就这样,宴会厅的气氛逐渐热烈,厅内推杯换盏,鼓乐回荡。
偏居一隅的三所学院席位,此时也没有了原本的拘谨气氛。
大家都是血气方刚的年轻人,几杯佳酿下肚,众人话匣子就打开了。
“哇,这赤炎牛肉绝了。”
萧川嘴里塞得满满当当,腮帮子鼓鼓的,一边拼命咀嚼一边含糊不清地说道:“主任,这玩意儿……能打包吗?”
田国斌正端着酒杯,学着周围人的样子慢条斯理地细品,
听到这话,手一抖险些把酒洒出来,刚要开口训斥。
一个身影便端着酒杯,笑眯眯地走了过来。
“田主任是吧?鄙人钱卫民。”
来人约莫五十多岁,身材微胖,脸上挂着一副恰到好处的官场微笑:“沧海学院的几场比赛,我都有去看,你们这一届打的不错,很精彩。
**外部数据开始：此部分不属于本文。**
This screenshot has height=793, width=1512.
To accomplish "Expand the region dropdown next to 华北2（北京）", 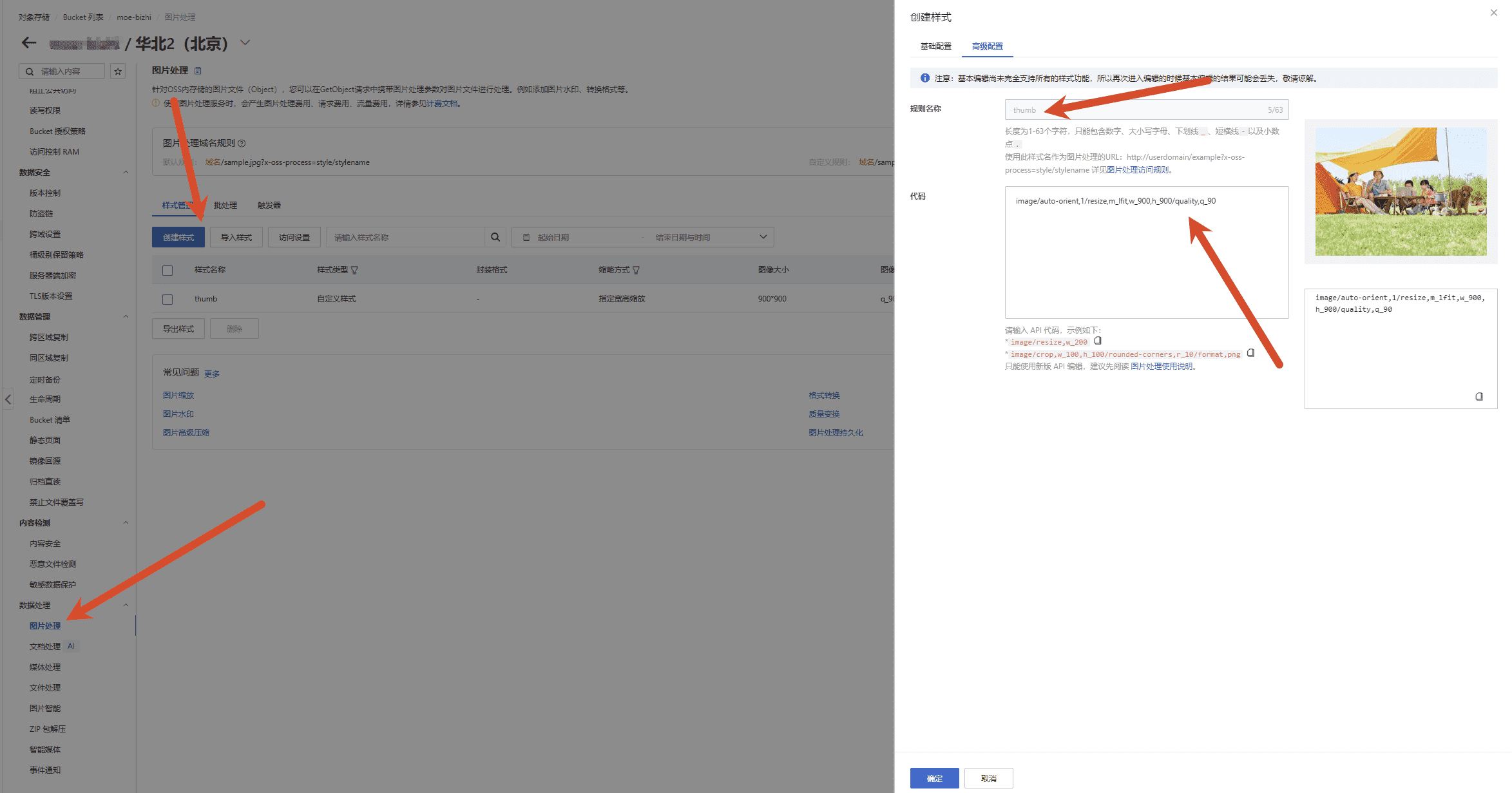I will [x=245, y=43].
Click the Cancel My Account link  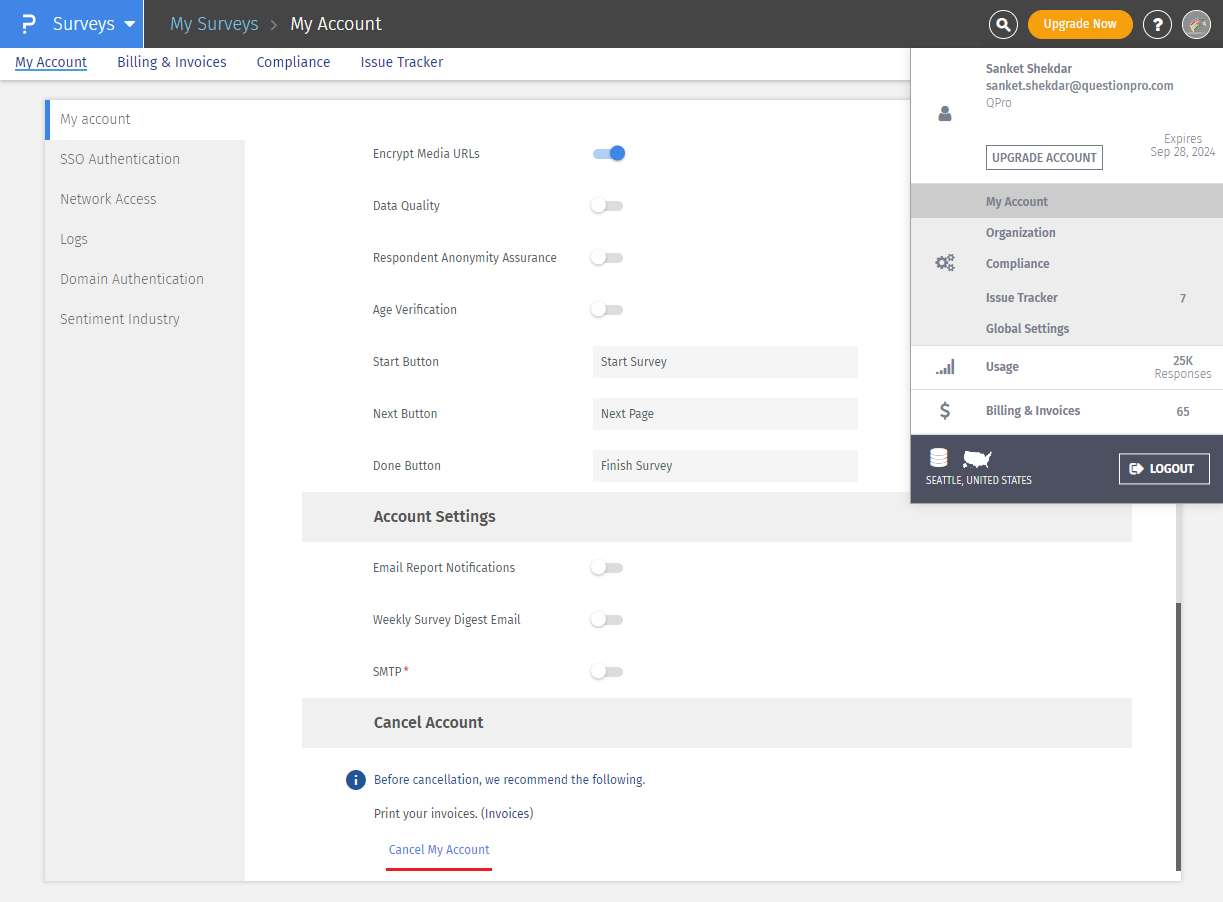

”
听到这个名字,田国斌先是一愣,随即浑身一震。
钱卫民!
圣唐度支部尚书,掌管天下钱粮的大财神爷!真正意义上的一方巨擘!
之前虽然听说这位大人物关注过比赛,但田国斌怎么也没想到,这种大佬,会亲自过来敬酒。
刺啦一声,椅子在地面摩擦。
田国斌猛地站起身,双手紧紧端着酒杯,脸上堆满了受宠若惊的徨恐:“钱部长!您……您太客气了!能入您的法眼,是这帮孩子的荣幸!”
闻言,钱卫民眯着眼,依旧是那副和蔼可亲的模样,也不多说什么,只是轻轻举杯示意了一下。
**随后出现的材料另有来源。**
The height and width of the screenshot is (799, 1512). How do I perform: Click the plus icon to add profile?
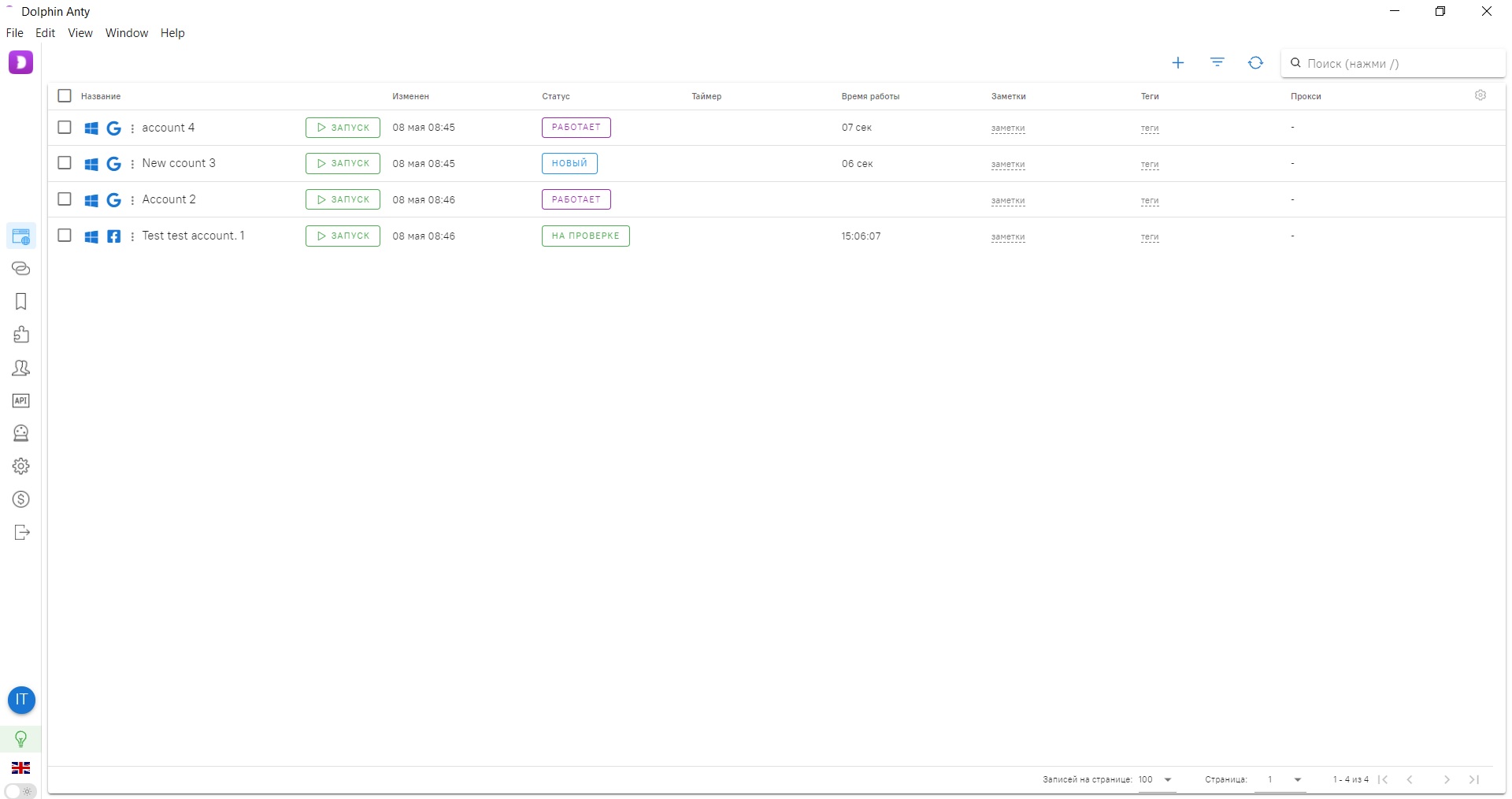1177,63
田国斌连忙将酒杯压低,姿态躬敬,与钱卫民的杯沿轻轻一碰,然后仰头一饮而尽,一滴不剩。
钱卫民只是象征性地抿了一小口,便放下了酒杯。
随后,他的目光,不急不缓地扫过桌上的众人。
陆尘和夏夕柔等人感受到那股无形的压力,纷纷起身致意,神色拘谨不安。
最后,钱卫民的目光落在了那个唯一还坐着的身影上。
钱卫民笑了笑,那双看似浑浊的眼睛里,闪过一丝精光。
“后生可畏啊。”
他看着墨洋,意味深长地说了这么一句。
随后再次将目光转回田国斌身上,赞许地点了点头,转身离开,走向了下一桌,整个过程行云流水。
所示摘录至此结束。